Al llegar a Las Vegas, había intentado sentirme mejor imaginándome que mi madre seguía viva y llevaba su vida rutinaria en Nueva York, charlando con los conserjes, pidiendo un café con una magdalena en el bar de la esquina y esperando el tren de la línea seis en el andén, al lado del quiosco. Pero no había funcionado durante mucho tiempo.
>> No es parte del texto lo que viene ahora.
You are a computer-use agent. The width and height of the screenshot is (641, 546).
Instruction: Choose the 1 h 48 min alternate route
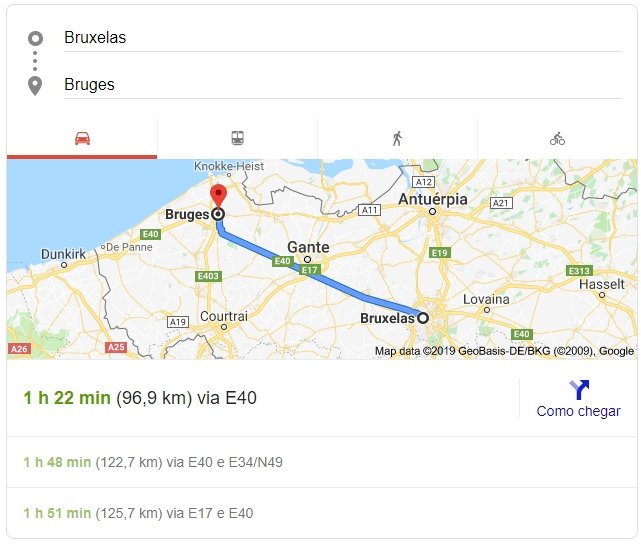(x=152, y=462)
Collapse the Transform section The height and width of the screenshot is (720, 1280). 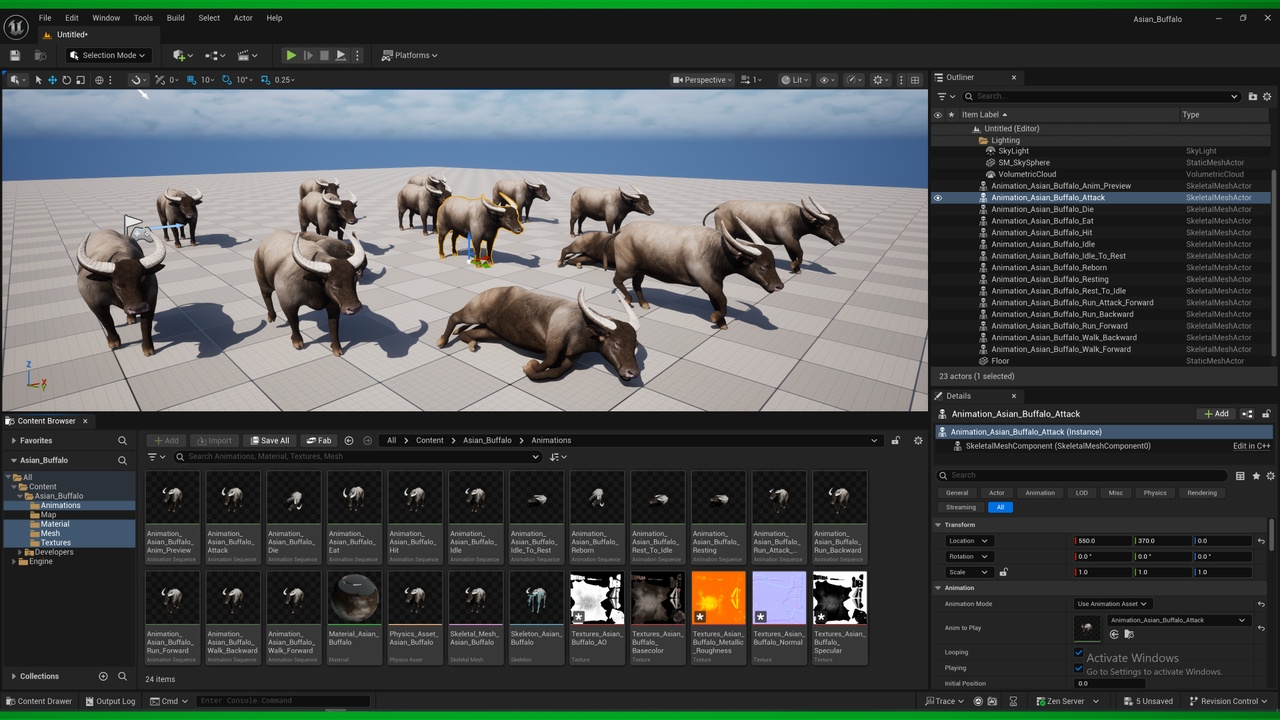(939, 525)
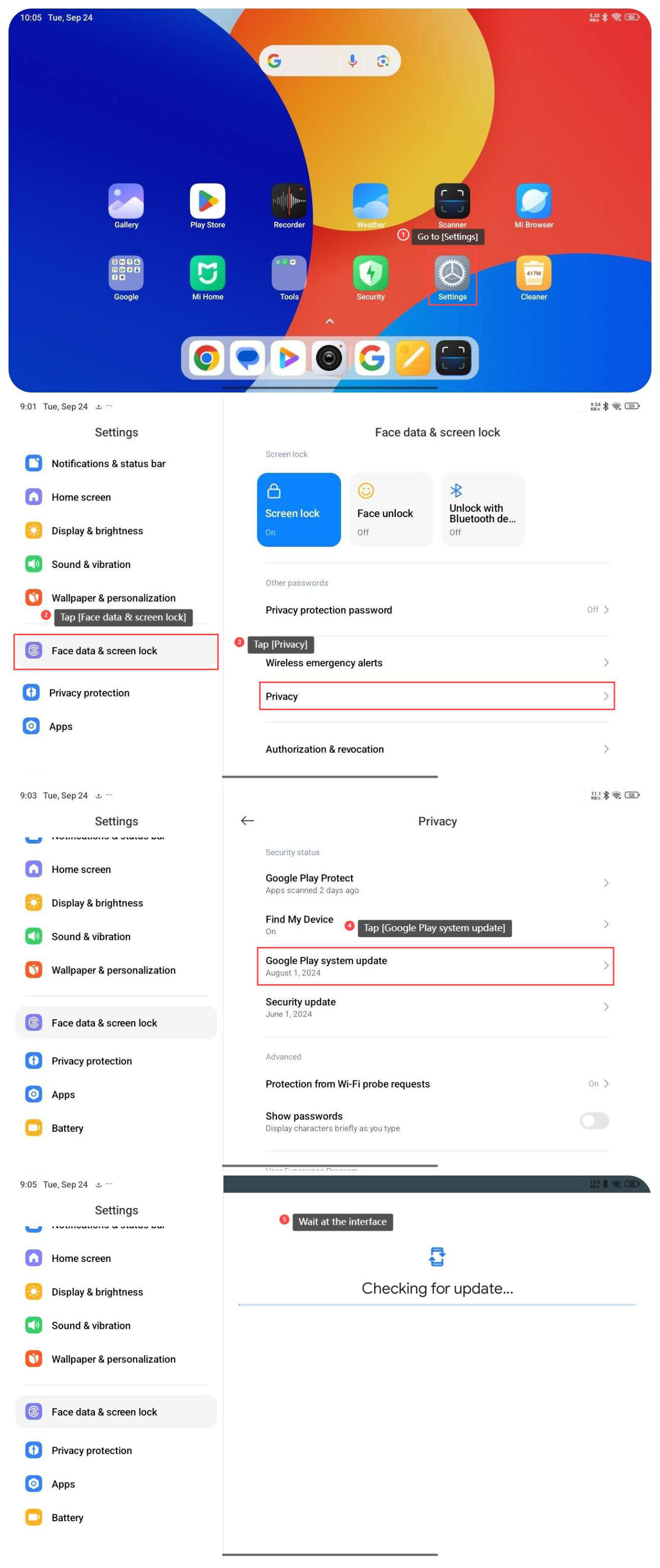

Ahora, cuando hundía la cara en una almohada desconocida que no olía a ella o a nuestra casa, pensaba en el apartamento de los Barbour en Park Avenue o en la casa de Hobie en el Village. Lamento que tu padre vendiera las pertenencias de tu madre. Si me lo hubieras dicho podría haber comprado algunas para guardártelas. Cuando estamos tristes —al menos, a mí me pasa—, puede ser un consuelo aferrarnos a objetos que nos resultan familiares, a las cosas que no cambian. Tus descripciones del desierto —ese resplandor infinito y oceánico— son horribles pero al mismo tiempo muy hermosas. Quizá haya algo que decir a favor de la crudeza y el vacío que hay en todo ello. La luz del pasado es diferente de la luz de hoy y sin embargo aquí, en esta casa, me acuerdo continuamente de los viejos tiempos. Pero cuando pienso en ti, es como si te hubieras ido en un barco hacia un resplandor extranjero donde no hay senderos, solo estrellas y cielo. Esta carta había llegado junto con una vieja edición de tapa dura de Tierra de hombres, de Saint-Exupéry, que leí una y otra vez. Guardaba la carta dentro del libro, donde acabó arrugada y sucia de tanto leerla y releerla. Boris era la única persona de Las Vegas a la que le había contado cómo había muerto mi madre; información que, dicho sea en su favor, había escuchado con serenidad; su propia vida había sido tan violenta y errática que no pareció impresionarle demasiado. Había visto grandes explosiones en las minas donde trabajaba su padre, en los alrededores de Batu Hijau y en otros lugares de los que yo nunca había oído hablar, y, sin conocer los detalles, se aventuró a adivinar con bastante exactitud qué clase de explosivos se habían utilizado en el museo. A pesar de lo hablador que era, tenía un lado reservado, y yo estaba seguro de que no se lo contaría a nadie sin necesidad de pedírselo. Quizá porque él mismo no tenía madre y había establecido estrechos vínculos con personas como Bami, el «lugarteniente» de su padre, Evgeni, y Judy, la mujer del dueño del bar de Karmeywallag, no veía nada especial en mi relación con Hobie.